## Data for review

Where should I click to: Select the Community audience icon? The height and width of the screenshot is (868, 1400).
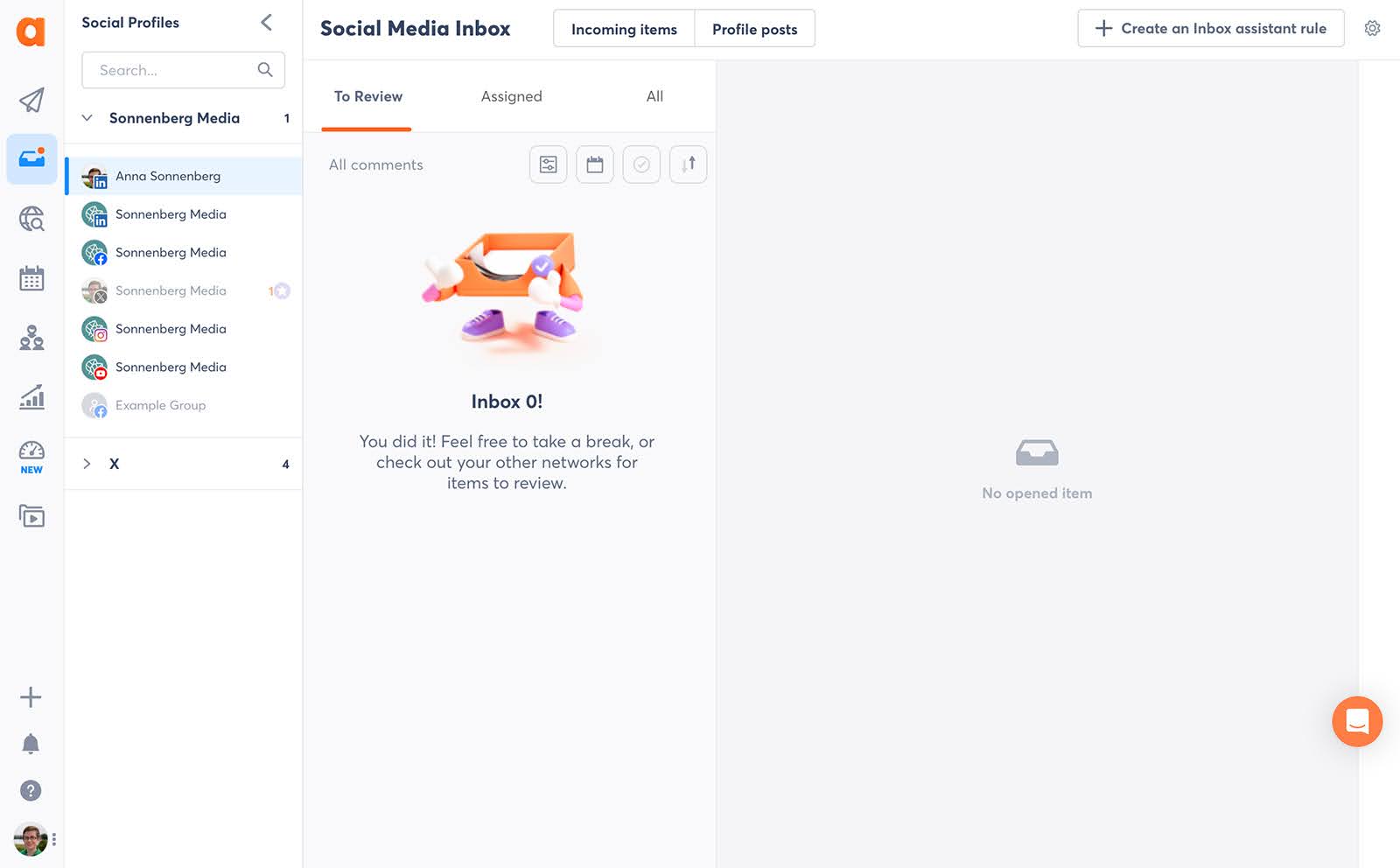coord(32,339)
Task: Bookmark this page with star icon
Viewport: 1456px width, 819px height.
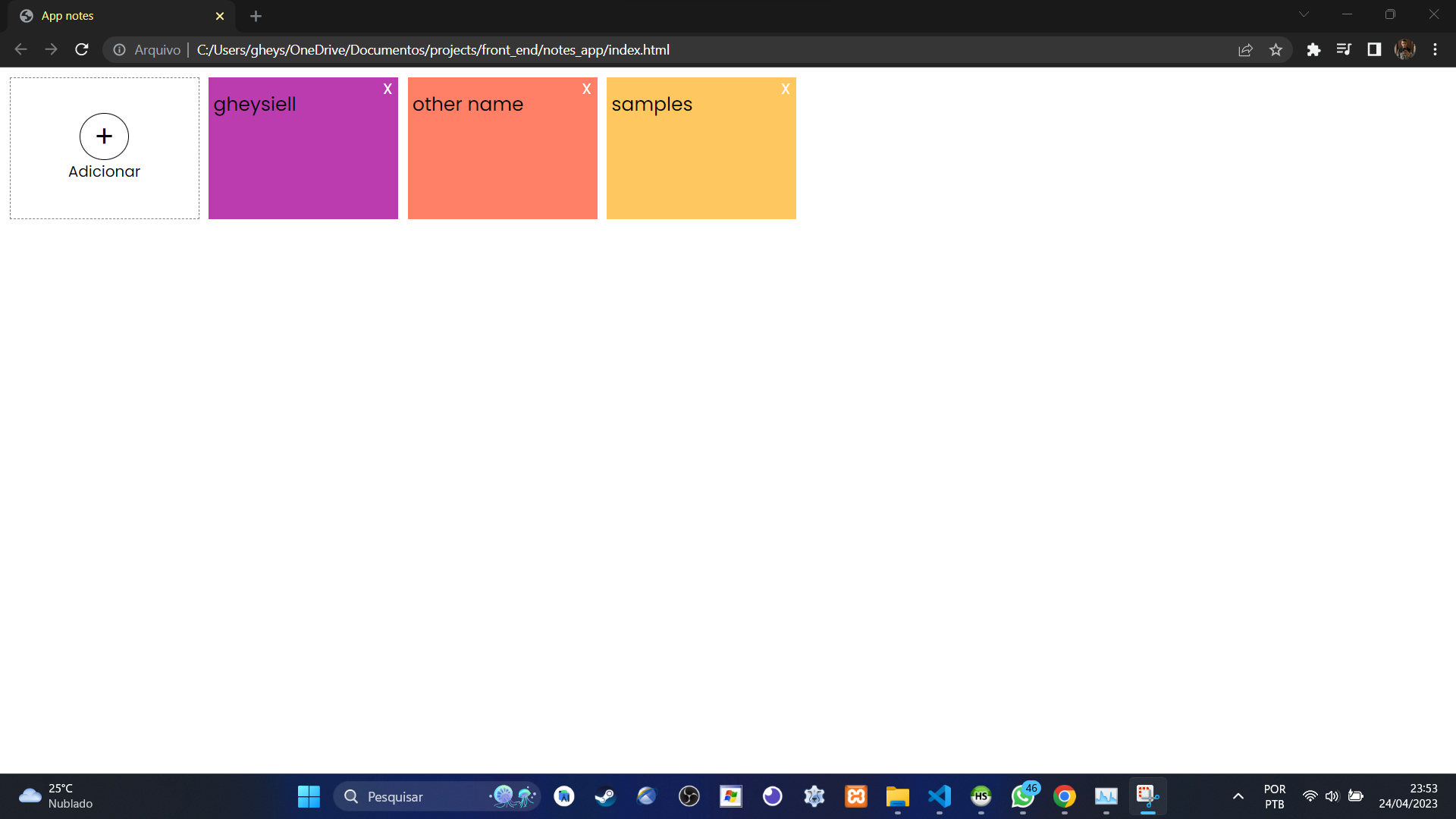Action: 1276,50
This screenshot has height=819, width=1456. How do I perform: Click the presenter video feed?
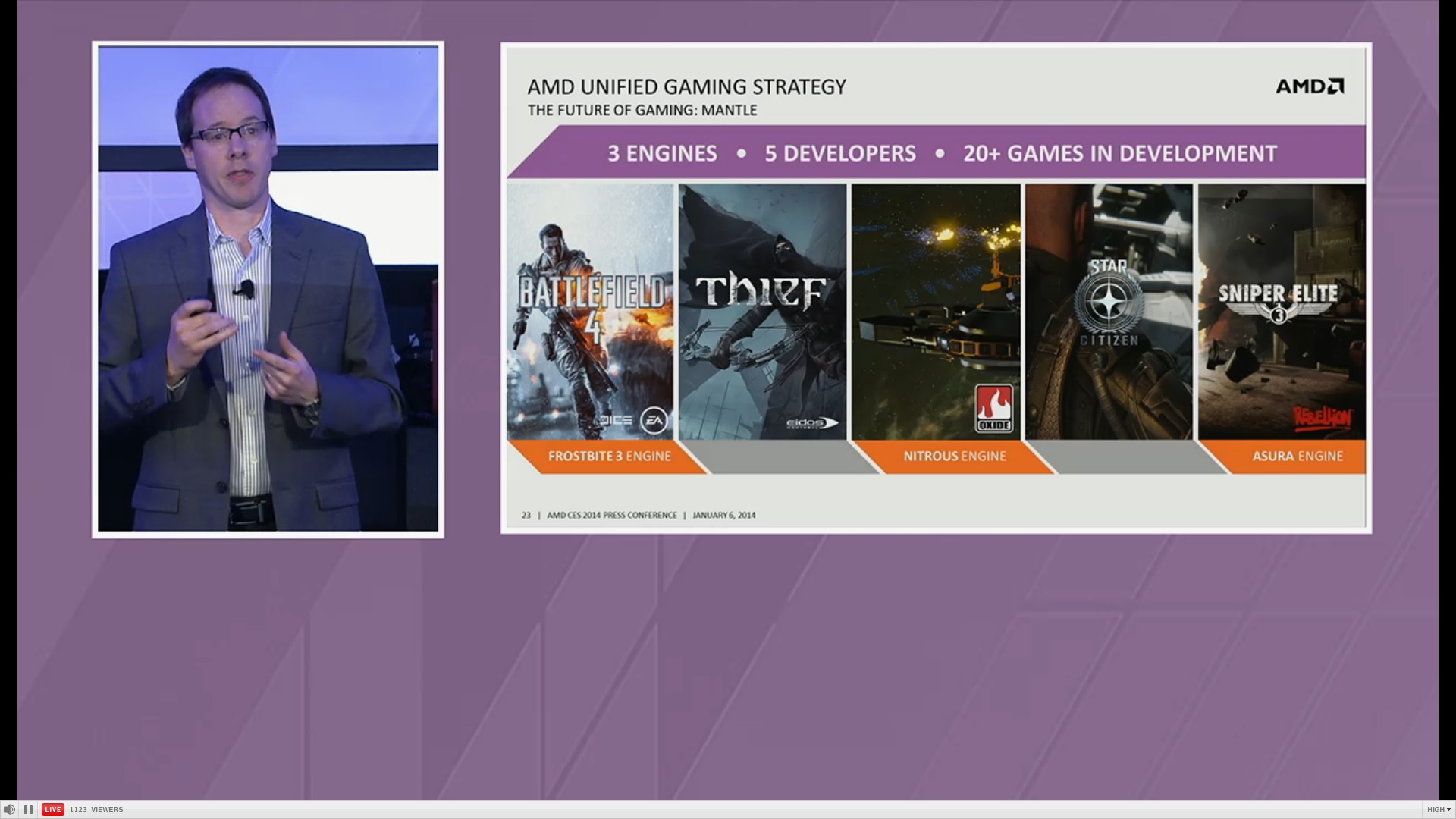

==

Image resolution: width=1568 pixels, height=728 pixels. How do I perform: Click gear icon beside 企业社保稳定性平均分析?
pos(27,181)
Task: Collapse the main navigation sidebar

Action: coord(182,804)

## To do
A verbatim reproduction is expected: starting at the line above that has "Where should I", ending at the line that has "This screenshot has", both included, and with no pictures and no other lines.

## Exercise response
Where should I click to: Select the Community audience icon? The height and width of the screenshot is (868, 1400).
coord(32,339)
Task: Bookmark this page with star icon
Viewport: 1456px width, 819px height.
Action: 1276,50
This screenshot has height=819, width=1456. How do I perform: Click the presenter video feed?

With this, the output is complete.